Winning an argument by force is nothing to celebrate on Australia Day, our national day, and yet that is what we are doing.
Until my mid-teens, I was wary of Aborigines. My apprehension stems from my upbringing. If we put a coin in our mouth the nearest adult would round on us with: “Don’t put that in your mouth, a blackfella could have touched it!”
In my teens at Harden-Murrumburrah, I played rugby league alongside a couple of Aboriginal players. They rarely trained with us, but on the field, we respected their anticipation of a moving ball, speed and courage.
One of them turned up after training one night as we stood around a fire, yarning with our coach. The coach turned to him and said: “We lit the fire so we could see you in the dark.”
Everyone laughed. He grinned too, but it reminded me of a boxer’s smile to mask the hurt of a punch that hit its mark.
Not long after this at home one night, my brothers and sisters learned we had an Aboriginal ancestor on Mum’s side of the family.

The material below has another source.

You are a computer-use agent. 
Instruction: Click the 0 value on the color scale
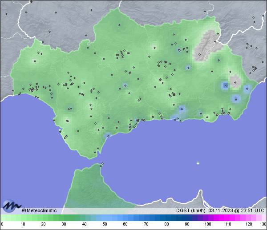tap(2, 224)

Orphaned in England, Emma Elliott came out to Australia in the early 1800s where she was cared for by an uncle and aunt. Treated like a domestic servant, she cleared out vowing to marry the first man she met on the road. And she did. That man was William, the son of ex-convict Isaac Kemp and an Aboriginal, Mary. Emma had 16 children and lived in Coonamble to age 96.
The news surprised me, and I hoped the revelation would remain hidden within the family.
I have had a keener ear for racism ever since. On a group study tour of Taiwan years later, I heard our tour leader agree with a Chinese host that Australian Aborigines were a “beaten race.”
As the years progressed, Mum became more enthusiastic about sharing her past.
A few hours before then-Prime Minister Kevin Rudd delivered an apology to the Stolen Generations in February 2008, Mum rang to say our early descendants were Wiradjuri people. Through my adult years, I discovered that at family reunions, our Indigenous link sat more comfortably with my three brothers and five sisters. In time, it became a badge of honour for the lot of us.
As a newspaper reporter in 2013 yarning away under mighty gum trees at historic grazing property Lanyon homestead with Aboriginal ranger Adrian Brown I remarked casually: “It’s easy to see why the Europeans loved this place.”
Adrian smiled. “Yes, my people did too, for a lot longer, ” he said.
As we talked, the magnitude of European land selection for agriculture hit me. The early settlers picked the best country from the big yellow-box trees and the like, sweeping aside their Indigenous predecessors.
Our conversation turned to place names including Murrumbidgee, Tidbinbilla and Brindabella, probably mixed with European additions down the years, and yet more melodious and meaningful for the landscape than the European settlers’ Queen, King and George.
Beyond the plain, as you drive north-west from Mudgee to Coonamble, where Mum is buried alongside her mother and not far from Emma Kemp, the Warrumbungle Mountains rise suddenly in a soft blue hue. When I see such peaceful grandeur I believe the gap between black and white, including the date on which we celebrate our nation, will be resolved. This is unlikely to happen in my lifetime, but education and the courage of a growing number of Australians will prevail. Aborigines are anything but beaten.